Pictures vs. Words

Yesterday John Hinderaker at Power Line posted an article quoting a leak to the Washington Post on President Obama’s proposed budget. The Washington Post reported: “With 2015 budget request, Obama will call for an end to era of austerity:”

It has always been my belief that a picture is worth a thousand words. From Yahoo.com:

federalspending

Where is the austerity?

However, there is more to the problem.

John Hinderaker reminds us:

But wait! Democrats and Republicans agreed on discretionary spending levels that supposedly were binding for a decade to come in the Budget Control Act, which included the sequester. Just a few months ago, the Ryan-Murray compromise modified the sequester and increased discretionary spending. That bipartisan agreement was supposed to put spending debates to rest for at least the next couple of years. Now, apparently, the Obama administration intends to throw all prior agreements into the trash can, and demand still higher spending.

This illustrates a point that I have made over and over: all budget agreements that purport to achieve savings over a long period of time, usually a decade, are a farce. The savings always come in the “out years,” but the out years never arrive. Once you get past the current fiscal year, budget agreements are not worth the paper they are printed on. For Republicans to agree to more spending today in exchange for hypothetical cuts in later years is folly–those cuts will never come.

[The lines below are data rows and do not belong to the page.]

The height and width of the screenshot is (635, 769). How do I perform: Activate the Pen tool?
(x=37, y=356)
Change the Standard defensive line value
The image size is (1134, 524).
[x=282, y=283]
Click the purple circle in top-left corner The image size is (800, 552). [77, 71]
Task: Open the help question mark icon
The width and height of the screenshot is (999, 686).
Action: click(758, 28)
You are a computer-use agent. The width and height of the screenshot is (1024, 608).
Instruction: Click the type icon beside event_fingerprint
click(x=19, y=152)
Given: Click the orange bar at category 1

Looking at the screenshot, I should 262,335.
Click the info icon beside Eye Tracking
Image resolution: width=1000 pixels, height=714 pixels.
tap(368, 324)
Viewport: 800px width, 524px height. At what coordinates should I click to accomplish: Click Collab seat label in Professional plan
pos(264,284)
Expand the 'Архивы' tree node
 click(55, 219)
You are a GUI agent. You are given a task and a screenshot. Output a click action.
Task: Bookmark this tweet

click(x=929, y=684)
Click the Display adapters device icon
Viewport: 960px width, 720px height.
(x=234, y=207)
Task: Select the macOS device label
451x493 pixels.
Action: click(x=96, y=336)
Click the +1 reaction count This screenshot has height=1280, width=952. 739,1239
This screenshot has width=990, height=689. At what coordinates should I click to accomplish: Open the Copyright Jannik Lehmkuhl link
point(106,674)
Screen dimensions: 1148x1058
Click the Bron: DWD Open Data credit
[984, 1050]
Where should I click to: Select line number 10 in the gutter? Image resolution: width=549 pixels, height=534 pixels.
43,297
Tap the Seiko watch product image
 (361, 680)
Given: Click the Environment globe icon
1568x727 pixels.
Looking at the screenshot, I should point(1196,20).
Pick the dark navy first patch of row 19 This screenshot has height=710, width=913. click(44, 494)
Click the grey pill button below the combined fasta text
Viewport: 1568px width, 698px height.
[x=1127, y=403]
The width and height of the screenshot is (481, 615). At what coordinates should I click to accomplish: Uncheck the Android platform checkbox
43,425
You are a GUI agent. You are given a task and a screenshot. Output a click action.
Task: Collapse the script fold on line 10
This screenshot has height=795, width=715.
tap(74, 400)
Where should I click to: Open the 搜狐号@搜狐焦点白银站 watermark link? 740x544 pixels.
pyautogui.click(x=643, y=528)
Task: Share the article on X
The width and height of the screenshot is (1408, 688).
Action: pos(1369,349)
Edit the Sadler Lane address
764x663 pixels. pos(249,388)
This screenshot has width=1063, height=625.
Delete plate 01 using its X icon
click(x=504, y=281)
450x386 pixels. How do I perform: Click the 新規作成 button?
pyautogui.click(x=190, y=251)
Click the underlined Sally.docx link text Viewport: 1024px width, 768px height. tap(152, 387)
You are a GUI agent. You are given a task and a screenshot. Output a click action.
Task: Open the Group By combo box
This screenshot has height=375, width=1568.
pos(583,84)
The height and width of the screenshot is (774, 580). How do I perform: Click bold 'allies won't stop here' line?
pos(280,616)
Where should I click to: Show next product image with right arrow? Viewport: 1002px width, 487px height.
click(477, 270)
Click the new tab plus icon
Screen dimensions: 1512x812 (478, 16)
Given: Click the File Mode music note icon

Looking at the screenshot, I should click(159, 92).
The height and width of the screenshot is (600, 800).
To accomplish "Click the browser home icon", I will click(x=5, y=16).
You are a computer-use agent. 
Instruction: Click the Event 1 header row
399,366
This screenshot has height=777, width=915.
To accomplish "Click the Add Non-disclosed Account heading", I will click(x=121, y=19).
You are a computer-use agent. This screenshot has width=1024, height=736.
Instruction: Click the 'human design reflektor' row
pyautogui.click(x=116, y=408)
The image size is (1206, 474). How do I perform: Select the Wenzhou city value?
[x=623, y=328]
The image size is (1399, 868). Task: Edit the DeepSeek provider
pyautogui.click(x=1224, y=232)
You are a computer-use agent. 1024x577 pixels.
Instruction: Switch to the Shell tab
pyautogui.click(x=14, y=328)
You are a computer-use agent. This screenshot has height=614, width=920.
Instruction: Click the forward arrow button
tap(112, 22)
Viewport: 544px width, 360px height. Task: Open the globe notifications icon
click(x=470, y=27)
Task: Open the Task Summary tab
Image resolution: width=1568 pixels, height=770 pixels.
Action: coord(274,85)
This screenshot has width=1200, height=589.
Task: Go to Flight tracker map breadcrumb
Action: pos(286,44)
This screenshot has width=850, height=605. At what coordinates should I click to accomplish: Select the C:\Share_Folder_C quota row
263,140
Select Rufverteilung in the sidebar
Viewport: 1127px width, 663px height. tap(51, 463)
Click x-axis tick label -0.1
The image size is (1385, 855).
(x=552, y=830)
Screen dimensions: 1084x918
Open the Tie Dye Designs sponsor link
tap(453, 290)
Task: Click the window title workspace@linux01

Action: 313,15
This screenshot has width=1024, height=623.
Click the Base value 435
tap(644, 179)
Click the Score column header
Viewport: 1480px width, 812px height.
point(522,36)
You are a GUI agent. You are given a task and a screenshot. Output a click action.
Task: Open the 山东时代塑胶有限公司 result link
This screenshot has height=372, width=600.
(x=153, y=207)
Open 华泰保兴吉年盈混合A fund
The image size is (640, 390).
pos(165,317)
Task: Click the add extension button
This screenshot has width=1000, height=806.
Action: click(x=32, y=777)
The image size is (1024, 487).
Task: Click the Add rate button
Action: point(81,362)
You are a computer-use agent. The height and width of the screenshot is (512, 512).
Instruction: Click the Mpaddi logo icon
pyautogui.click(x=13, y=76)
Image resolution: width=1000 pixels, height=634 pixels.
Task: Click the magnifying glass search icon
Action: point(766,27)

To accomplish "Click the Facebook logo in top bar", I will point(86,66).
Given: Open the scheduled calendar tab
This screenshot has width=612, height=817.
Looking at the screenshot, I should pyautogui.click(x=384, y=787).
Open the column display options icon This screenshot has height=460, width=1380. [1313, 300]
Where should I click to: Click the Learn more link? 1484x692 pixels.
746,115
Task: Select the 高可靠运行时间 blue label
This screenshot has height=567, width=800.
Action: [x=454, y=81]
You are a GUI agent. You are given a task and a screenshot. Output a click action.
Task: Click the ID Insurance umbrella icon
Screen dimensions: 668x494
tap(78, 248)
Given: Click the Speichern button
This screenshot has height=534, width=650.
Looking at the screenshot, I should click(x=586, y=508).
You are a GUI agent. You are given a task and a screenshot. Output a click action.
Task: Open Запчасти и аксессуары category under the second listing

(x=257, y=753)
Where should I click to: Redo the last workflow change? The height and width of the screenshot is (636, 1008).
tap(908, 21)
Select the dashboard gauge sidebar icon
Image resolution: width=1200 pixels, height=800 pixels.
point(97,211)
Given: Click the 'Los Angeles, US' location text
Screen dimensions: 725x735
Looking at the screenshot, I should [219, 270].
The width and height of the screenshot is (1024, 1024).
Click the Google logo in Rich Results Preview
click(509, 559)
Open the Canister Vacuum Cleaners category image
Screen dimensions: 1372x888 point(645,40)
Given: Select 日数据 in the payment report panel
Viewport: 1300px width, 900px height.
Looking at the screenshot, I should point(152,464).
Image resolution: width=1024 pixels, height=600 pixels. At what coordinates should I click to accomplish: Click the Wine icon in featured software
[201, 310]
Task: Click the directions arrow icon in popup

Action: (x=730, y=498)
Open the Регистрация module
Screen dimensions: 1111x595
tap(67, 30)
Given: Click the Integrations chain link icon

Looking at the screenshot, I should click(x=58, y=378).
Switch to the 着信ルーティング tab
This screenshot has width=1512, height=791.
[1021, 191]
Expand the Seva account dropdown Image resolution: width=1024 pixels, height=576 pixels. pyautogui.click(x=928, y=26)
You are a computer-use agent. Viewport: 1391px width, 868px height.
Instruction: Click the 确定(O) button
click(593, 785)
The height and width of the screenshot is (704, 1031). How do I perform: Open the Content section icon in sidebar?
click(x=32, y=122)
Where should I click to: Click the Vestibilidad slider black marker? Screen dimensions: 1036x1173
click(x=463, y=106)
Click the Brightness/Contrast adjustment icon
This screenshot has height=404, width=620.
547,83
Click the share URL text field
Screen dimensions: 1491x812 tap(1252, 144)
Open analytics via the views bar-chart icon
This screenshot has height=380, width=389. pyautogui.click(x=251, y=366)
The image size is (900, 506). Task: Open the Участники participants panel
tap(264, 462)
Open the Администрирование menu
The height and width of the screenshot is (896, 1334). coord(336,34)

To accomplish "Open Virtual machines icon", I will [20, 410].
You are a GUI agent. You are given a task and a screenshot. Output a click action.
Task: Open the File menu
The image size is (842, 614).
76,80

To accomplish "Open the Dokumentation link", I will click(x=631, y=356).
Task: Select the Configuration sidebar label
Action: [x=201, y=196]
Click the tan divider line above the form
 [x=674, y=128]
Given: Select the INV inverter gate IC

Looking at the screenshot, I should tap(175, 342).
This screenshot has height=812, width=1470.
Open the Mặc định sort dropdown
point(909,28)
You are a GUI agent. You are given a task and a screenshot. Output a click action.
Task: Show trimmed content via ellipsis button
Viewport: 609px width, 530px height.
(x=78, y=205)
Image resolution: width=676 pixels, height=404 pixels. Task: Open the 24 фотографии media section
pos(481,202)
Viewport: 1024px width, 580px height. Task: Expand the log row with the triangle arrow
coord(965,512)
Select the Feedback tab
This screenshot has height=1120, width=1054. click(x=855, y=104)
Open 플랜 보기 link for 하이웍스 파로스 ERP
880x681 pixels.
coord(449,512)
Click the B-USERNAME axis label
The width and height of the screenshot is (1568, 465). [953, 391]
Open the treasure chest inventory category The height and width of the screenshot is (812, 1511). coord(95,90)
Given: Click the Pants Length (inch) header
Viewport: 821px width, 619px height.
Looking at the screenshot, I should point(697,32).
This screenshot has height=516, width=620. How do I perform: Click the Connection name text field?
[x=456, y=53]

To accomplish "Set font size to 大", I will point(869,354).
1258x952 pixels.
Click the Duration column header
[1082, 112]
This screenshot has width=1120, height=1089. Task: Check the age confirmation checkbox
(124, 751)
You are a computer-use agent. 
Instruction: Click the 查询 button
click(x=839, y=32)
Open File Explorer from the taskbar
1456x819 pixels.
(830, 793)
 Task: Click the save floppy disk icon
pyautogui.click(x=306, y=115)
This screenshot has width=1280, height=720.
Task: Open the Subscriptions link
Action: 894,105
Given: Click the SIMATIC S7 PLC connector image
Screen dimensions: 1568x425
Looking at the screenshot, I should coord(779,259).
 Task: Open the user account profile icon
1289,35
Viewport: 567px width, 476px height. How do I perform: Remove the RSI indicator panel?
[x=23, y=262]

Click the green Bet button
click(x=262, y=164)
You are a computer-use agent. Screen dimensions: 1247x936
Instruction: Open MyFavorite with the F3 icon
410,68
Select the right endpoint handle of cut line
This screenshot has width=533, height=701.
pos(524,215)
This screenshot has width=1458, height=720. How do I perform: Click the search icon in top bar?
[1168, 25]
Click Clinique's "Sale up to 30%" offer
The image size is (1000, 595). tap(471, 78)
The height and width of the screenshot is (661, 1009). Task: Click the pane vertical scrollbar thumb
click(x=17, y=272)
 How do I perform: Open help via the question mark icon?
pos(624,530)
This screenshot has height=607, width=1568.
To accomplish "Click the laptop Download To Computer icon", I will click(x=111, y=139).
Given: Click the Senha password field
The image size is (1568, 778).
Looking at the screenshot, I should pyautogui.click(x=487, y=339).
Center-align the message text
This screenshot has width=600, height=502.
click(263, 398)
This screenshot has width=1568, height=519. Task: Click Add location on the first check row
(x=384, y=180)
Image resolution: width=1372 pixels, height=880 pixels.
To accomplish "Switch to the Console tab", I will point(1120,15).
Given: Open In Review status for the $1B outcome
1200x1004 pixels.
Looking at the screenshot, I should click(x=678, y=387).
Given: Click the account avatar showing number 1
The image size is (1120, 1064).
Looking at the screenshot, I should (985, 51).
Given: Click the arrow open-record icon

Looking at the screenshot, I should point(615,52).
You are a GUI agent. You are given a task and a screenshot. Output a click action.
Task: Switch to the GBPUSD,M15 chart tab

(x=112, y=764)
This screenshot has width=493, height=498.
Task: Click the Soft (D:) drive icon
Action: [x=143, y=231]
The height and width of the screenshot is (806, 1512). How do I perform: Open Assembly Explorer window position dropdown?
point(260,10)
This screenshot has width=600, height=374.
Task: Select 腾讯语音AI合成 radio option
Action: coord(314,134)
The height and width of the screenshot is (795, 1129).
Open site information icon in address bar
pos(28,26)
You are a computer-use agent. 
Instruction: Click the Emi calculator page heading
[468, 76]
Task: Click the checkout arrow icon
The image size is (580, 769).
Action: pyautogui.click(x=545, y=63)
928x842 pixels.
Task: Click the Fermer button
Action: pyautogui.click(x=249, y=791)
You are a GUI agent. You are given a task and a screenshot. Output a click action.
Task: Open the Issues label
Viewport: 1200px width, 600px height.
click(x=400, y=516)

Leadership in both political parties do not desire to cut federal spending. Their debate is only over which party will control the massive spending. That is why it is imperative that we change the establishment leadership of the Republican party. The Republicans used to be the party of small government, there is hope that they can be again. The Democrats have always supported big government. The only solution to this problem is new leadership in the Republican party.